→ **WORK TO COMPLETE**: Draw out every line with the word "Locate" from the listing below.

→ **SOURCE DATA**:

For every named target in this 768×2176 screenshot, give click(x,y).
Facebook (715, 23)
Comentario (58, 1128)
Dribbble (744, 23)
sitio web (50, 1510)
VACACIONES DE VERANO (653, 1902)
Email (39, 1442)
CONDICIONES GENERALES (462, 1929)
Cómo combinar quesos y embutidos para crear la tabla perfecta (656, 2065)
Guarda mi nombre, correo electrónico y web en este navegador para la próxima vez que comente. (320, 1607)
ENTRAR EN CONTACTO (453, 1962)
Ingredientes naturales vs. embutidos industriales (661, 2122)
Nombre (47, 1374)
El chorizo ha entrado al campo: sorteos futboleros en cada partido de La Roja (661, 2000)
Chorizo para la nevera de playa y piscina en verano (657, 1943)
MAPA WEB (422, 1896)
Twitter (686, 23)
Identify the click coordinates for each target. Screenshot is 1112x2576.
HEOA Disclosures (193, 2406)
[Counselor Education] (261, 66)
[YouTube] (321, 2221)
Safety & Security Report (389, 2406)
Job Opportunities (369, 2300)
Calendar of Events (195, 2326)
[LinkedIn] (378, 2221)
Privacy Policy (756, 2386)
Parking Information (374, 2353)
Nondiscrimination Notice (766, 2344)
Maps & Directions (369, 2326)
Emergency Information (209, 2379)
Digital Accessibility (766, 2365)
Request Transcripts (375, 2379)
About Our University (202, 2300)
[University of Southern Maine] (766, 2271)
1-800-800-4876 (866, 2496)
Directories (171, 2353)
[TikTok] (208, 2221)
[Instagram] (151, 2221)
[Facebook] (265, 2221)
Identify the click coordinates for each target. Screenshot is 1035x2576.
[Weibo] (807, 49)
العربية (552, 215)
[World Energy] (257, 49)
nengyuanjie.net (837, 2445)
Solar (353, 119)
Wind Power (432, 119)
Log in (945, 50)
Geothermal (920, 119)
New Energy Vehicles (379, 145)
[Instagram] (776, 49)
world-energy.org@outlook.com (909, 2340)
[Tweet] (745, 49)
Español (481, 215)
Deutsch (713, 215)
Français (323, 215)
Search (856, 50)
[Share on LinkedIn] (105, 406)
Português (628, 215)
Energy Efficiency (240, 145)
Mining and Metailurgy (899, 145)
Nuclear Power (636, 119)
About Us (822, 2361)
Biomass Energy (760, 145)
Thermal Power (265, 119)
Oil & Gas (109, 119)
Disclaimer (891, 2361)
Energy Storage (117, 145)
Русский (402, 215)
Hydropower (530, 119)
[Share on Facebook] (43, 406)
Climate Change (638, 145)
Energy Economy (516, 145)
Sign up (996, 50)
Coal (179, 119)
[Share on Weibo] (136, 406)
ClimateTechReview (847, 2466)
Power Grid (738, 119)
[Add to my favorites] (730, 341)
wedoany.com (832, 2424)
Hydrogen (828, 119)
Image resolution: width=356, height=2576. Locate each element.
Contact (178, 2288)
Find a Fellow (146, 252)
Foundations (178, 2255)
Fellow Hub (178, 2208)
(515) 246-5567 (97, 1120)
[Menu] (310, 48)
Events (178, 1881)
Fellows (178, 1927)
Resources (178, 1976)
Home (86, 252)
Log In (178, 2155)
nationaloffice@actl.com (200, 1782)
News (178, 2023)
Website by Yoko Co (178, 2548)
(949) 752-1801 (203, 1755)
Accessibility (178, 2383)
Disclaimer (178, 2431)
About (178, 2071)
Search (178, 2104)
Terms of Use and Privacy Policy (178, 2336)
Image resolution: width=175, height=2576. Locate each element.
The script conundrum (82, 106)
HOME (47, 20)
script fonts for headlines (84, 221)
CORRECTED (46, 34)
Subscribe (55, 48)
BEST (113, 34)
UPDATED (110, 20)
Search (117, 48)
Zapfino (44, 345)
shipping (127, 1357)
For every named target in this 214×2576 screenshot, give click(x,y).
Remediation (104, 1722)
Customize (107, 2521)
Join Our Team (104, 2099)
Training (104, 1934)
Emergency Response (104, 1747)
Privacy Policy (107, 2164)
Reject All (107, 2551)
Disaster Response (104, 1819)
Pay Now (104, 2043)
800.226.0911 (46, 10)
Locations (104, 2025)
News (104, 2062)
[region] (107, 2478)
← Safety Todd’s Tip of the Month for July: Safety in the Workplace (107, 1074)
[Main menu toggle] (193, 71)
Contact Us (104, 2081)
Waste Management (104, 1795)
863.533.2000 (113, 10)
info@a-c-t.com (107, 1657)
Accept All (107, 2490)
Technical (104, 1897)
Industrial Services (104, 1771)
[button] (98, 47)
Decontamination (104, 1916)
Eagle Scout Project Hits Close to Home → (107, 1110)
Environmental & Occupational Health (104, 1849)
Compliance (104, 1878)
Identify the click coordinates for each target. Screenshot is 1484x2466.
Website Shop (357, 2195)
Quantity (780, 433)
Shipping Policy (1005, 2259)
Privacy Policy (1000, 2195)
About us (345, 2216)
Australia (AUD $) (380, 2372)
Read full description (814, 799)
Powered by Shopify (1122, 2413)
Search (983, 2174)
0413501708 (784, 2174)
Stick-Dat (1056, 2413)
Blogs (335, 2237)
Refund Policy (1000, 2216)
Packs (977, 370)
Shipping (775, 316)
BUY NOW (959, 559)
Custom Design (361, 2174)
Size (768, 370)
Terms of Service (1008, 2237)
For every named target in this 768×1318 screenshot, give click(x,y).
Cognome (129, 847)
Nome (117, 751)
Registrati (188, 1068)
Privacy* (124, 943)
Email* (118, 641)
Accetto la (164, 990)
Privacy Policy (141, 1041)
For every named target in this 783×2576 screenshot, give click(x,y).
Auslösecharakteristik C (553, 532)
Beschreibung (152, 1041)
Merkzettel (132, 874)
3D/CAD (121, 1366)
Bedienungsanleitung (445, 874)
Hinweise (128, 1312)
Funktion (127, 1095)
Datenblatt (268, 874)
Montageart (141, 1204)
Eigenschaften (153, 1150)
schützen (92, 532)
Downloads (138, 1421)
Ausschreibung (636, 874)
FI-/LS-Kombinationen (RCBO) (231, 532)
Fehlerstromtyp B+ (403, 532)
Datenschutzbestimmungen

→ **EXPECTED ANSWER**:
Image resolution: width=356, height=2576. Locate each element.
Image resolution: width=175, height=2576. Locate each element.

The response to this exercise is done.